À crise se somaram mudanças nos hábitos culturais com a promoção da vida saudável. No final de 2011 um estudo do governo francês estimou que a tradicional taça de vinho diária começava a ser coisa do passado. Segundo as cifras da FranceAgriMer, divisão do Ministério da Agricultura francês, só 17% dos franceses bebem com regularidade em comparação aos 21% de 2005. “Os consumidores são cautelosos frente a produtos que podem ser danosos se consumidos em excesso. E há mudança de hábitos. A soda e os sucos de laranja estão substituindo o vinho na mesa dos franceses”, assinala o informe.

Ao lado desse decréscimo no consumo há uma diminuição da terra dedicada ao cultivo. Na Espanha, França, Itália e Portugal houve um declínio de 14% na superfície cultivada que passou de 3,3 milhões de hectares para 2,8 milhões em 2012. Em comparação, nesse mesmo ano, a quantidade de terra destinada a vinhedos na China aumentou de 300 mil hectares, em 2000, para 570 mil.

À quantidade pode-se acrescentar uma mudança na qualidade. Em 1998, um grupo de chineses que viviam no estrangeiro compararam vinhos chineses com os da Califórnia e da França. “O grupo qualificou os vinhos chineses como os piores. Muito ruins. Asquerosos. Como xarope para a tosse”, recordava a BBC em uma recente nota dedicada ao tema. Desde então as coisas mudaram. Em 2011, uma diminuta bodega de Nigxia, norte do país, ganhou uma medalha de ouro com o Gran Reserva de 2009 superando seus rivais franceses. No grande prêmio anual organizado por Decanter el Londres os chineses conseguiram prêmios em 2011 competindo com mais de 14 mil vinhos de umas 60 regiões de todo o mundo.

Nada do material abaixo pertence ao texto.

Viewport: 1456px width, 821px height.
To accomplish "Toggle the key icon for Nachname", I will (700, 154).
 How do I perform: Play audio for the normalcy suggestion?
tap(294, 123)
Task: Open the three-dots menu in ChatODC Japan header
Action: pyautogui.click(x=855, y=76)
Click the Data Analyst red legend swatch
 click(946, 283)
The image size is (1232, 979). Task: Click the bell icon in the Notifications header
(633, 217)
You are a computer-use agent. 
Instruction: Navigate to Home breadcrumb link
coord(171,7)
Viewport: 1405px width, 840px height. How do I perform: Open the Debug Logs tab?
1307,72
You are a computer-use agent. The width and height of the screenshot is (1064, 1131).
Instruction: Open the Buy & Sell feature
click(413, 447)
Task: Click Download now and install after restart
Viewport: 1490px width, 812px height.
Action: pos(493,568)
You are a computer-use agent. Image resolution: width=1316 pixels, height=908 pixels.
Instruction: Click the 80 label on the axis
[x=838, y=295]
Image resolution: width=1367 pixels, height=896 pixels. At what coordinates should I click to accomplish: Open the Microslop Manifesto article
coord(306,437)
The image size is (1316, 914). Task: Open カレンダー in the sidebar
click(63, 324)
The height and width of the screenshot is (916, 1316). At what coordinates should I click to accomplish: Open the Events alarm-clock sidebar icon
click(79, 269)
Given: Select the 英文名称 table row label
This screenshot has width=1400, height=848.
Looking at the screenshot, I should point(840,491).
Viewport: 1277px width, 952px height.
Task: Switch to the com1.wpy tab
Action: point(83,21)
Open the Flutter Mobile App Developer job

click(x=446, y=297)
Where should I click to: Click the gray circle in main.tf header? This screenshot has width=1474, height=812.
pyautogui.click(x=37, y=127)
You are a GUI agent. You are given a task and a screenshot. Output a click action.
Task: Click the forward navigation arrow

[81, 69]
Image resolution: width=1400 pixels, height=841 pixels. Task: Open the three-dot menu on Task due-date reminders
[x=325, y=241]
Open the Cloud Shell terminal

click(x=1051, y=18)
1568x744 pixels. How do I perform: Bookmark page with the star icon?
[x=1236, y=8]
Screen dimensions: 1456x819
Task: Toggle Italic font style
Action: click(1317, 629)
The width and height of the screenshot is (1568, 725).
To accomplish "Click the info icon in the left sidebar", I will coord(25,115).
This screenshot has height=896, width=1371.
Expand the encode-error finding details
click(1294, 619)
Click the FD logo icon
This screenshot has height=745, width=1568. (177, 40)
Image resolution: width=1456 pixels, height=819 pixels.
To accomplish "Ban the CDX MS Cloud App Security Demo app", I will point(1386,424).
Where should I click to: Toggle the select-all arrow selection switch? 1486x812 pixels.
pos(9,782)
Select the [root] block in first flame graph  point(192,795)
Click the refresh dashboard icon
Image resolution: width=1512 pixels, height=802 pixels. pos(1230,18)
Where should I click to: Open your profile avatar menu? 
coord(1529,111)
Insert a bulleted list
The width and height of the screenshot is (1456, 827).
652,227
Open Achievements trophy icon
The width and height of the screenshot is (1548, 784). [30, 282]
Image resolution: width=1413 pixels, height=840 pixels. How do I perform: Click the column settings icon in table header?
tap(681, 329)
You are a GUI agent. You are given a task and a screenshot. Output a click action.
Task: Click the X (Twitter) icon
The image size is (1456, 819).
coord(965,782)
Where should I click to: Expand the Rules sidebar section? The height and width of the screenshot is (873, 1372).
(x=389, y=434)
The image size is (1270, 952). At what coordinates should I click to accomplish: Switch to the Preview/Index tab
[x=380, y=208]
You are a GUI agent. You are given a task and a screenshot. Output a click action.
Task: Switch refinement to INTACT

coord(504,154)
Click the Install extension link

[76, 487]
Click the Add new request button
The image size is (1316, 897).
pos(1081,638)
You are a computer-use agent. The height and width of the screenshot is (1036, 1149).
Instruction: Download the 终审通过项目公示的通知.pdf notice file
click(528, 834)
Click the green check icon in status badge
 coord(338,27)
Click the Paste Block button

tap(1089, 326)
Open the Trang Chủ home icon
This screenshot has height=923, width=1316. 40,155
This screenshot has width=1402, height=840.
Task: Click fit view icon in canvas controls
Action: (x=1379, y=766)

Este articulista, que viveu quatro meses na China em 2011, pode testemunhar que o vinho tinto chinês que se adquire nos supermercados é mais do que honesto, o mesmo não ocorrendo com o branco, reconhecendo sempre que sobre gostos não há nada escrito. Como outras nações do mundo, um importante segmento dos consumidores chineses prefere o vinho estrangeiro por razões que vão da qualidade e da tradição ao esnobismo, uma clara oportunidade para produtores como Brasil, Chile e Argentina.